§ Task goal: Each entry below is to be duplicated precisely.

§ Given data:
....
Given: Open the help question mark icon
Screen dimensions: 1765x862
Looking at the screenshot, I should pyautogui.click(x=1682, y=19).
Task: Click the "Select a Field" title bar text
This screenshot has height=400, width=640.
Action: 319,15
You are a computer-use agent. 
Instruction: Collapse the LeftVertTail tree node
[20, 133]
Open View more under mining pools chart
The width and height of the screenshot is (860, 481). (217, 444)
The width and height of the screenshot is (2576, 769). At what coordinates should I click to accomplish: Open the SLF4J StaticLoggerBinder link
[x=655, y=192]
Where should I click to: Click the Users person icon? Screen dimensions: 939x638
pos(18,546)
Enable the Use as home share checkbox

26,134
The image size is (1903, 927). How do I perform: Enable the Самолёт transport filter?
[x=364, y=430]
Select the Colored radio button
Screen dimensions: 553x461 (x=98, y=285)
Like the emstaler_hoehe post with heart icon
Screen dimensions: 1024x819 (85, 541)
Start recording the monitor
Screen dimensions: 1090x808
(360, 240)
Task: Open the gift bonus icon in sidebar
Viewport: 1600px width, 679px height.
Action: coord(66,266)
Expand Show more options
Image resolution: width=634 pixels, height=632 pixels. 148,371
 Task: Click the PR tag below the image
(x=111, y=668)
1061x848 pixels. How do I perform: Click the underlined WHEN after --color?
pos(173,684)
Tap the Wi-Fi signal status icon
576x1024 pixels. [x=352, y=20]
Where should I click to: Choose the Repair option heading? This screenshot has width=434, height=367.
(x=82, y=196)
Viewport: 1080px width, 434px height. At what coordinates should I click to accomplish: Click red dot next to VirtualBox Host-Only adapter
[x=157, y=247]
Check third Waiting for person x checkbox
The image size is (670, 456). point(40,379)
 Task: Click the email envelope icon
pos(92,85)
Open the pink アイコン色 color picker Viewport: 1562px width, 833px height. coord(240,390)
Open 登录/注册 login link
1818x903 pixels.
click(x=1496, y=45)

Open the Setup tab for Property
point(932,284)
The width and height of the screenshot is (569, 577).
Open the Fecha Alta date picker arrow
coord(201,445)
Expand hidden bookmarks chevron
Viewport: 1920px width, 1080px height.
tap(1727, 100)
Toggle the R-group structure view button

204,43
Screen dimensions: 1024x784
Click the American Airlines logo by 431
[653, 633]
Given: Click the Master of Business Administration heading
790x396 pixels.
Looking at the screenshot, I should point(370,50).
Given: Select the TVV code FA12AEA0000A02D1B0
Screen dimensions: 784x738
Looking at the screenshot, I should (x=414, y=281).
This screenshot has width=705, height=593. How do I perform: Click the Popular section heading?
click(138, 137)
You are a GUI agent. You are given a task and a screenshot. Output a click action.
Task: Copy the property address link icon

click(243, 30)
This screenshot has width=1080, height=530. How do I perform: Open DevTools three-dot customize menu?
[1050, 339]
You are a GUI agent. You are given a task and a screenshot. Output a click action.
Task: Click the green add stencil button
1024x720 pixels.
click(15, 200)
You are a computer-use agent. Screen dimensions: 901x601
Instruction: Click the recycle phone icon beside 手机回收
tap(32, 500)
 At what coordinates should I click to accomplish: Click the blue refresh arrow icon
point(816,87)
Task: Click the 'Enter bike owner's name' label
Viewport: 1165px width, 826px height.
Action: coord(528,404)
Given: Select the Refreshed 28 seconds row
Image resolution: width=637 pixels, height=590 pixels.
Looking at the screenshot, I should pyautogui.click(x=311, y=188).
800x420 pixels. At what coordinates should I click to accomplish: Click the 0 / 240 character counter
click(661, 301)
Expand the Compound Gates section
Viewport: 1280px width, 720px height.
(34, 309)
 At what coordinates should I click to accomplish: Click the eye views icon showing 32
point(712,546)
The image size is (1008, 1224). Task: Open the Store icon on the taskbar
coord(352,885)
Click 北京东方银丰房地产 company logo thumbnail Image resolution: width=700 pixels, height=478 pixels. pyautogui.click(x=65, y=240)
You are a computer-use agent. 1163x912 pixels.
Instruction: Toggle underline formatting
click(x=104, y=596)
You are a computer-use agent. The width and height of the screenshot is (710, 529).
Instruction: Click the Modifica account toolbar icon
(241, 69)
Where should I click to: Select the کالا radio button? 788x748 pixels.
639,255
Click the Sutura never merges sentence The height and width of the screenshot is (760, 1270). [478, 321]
....
§ Finished task:
Given: Open the help question mark icon
Screen dimensions: 1765x862
Looking at the screenshot, I should pyautogui.click(x=1682, y=19).
Task: Click the "Select a Field" title bar text
This screenshot has height=400, width=640.
Action: 319,15
You are a computer-use agent. 
Instruction: Collapse the LeftVertTail tree node
[20, 133]
Open View more under mining pools chart
The width and height of the screenshot is (860, 481). (217, 444)
The width and height of the screenshot is (2576, 769). At what coordinates should I click to accomplish: Open the SLF4J StaticLoggerBinder link
[x=655, y=192]
Where should I click to: Click the Users person icon? Screen dimensions: 939x638
pos(18,546)
Enable the Use as home share checkbox

26,134
The image size is (1903, 927). How do I perform: Enable the Самолёт transport filter?
[x=364, y=430]
Select the Colored radio button
Screen dimensions: 553x461 (x=98, y=285)
Like the emstaler_hoehe post with heart icon
Screen dimensions: 1024x819 (85, 541)
Start recording the monitor
Screen dimensions: 1090x808
(360, 240)
Task: Open the gift bonus icon in sidebar
Viewport: 1600px width, 679px height.
Action: coord(66,266)
Expand Show more options
Image resolution: width=634 pixels, height=632 pixels. 148,371
 Task: Click the PR tag below the image
(x=111, y=668)
1061x848 pixels. How do I perform: Click the underlined WHEN after --color?
pos(173,684)
Tap the Wi-Fi signal status icon
576x1024 pixels. [x=352, y=20]
Where should I click to: Choose the Repair option heading? This screenshot has width=434, height=367.
(x=82, y=196)
Viewport: 1080px width, 434px height. At what coordinates should I click to accomplish: Click red dot next to VirtualBox Host-Only adapter
[x=157, y=247]
Check third Waiting for person x checkbox
The image size is (670, 456). point(40,379)
 Task: Click the email envelope icon
pos(92,85)
Open the pink アイコン色 color picker Viewport: 1562px width, 833px height. coord(240,390)
Open 登录/注册 login link
1818x903 pixels.
click(x=1496, y=45)

Open the Setup tab for Property
point(932,284)
The width and height of the screenshot is (569, 577).
Open the Fecha Alta date picker arrow
coord(201,445)
Expand hidden bookmarks chevron
Viewport: 1920px width, 1080px height.
tap(1727, 100)
Toggle the R-group structure view button

204,43
Screen dimensions: 1024x784
Click the American Airlines logo by 431
[653, 633]
Given: Click the Master of Business Administration heading
790x396 pixels.
Looking at the screenshot, I should point(370,50).
Given: Select the TVV code FA12AEA0000A02D1B0
Screen dimensions: 784x738
Looking at the screenshot, I should (x=414, y=281).
This screenshot has width=705, height=593. How do I perform: Click the Popular section heading?
click(138, 137)
You are a GUI agent. You are given a task and a screenshot. Output a click action.
Task: Copy the property address link icon

click(243, 30)
This screenshot has width=1080, height=530. How do I perform: Open DevTools three-dot customize menu?
[1050, 339]
You are a GUI agent. You are given a task and a screenshot. Output a click action.
Task: Click the green add stencil button
1024x720 pixels.
click(15, 200)
You are a computer-use agent. Screen dimensions: 901x601
Instruction: Click the recycle phone icon beside 手机回收
tap(32, 500)
 At what coordinates should I click to accomplish: Click the blue refresh arrow icon
point(816,87)
Task: Click the 'Enter bike owner's name' label
Viewport: 1165px width, 826px height.
Action: coord(528,404)
Given: Select the Refreshed 28 seconds row
Image resolution: width=637 pixels, height=590 pixels.
Looking at the screenshot, I should pyautogui.click(x=311, y=188).
800x420 pixels. At what coordinates should I click to accomplish: Click the 0 / 240 character counter
click(661, 301)
Expand the Compound Gates section
Viewport: 1280px width, 720px height.
(34, 309)
 At what coordinates should I click to accomplish: Click the eye views icon showing 32
point(712,546)
The image size is (1008, 1224). Task: Open the Store icon on the taskbar
coord(352,885)
Click 北京东方银丰房地产 company logo thumbnail Image resolution: width=700 pixels, height=478 pixels. pyautogui.click(x=65, y=240)
You are a computer-use agent. 1163x912 pixels.
Instruction: Toggle underline formatting
click(x=104, y=596)
You are a computer-use agent. The width and height of the screenshot is (710, 529).
Instruction: Click the Modifica account toolbar icon
(241, 69)
Where should I click to: Select the کالا radio button? 788x748 pixels.
639,255
Click the Sutura never merges sentence The height and width of the screenshot is (760, 1270). [478, 321]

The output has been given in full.